Arrange every line of the entries below as a JSON list of strings, one string per line, with blank lines omitted.

-- begin Entries --

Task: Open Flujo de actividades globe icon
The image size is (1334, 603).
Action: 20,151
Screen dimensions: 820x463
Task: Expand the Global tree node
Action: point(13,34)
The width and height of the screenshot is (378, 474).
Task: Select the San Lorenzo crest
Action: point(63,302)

-- end Entries --

**Result of this exercise:**
[
  "Task: Open Flujo de actividades globe icon",
  "The image size is (1334, 603).",
  "Action: 20,151",
  "Screen dimensions: 820x463",
  "Task: Expand the Global tree node",
  "Action: point(13,34)",
  "The width and height of the screenshot is (378, 474).",
  "Task: Select the San Lorenzo crest",
  "Action: point(63,302)"
]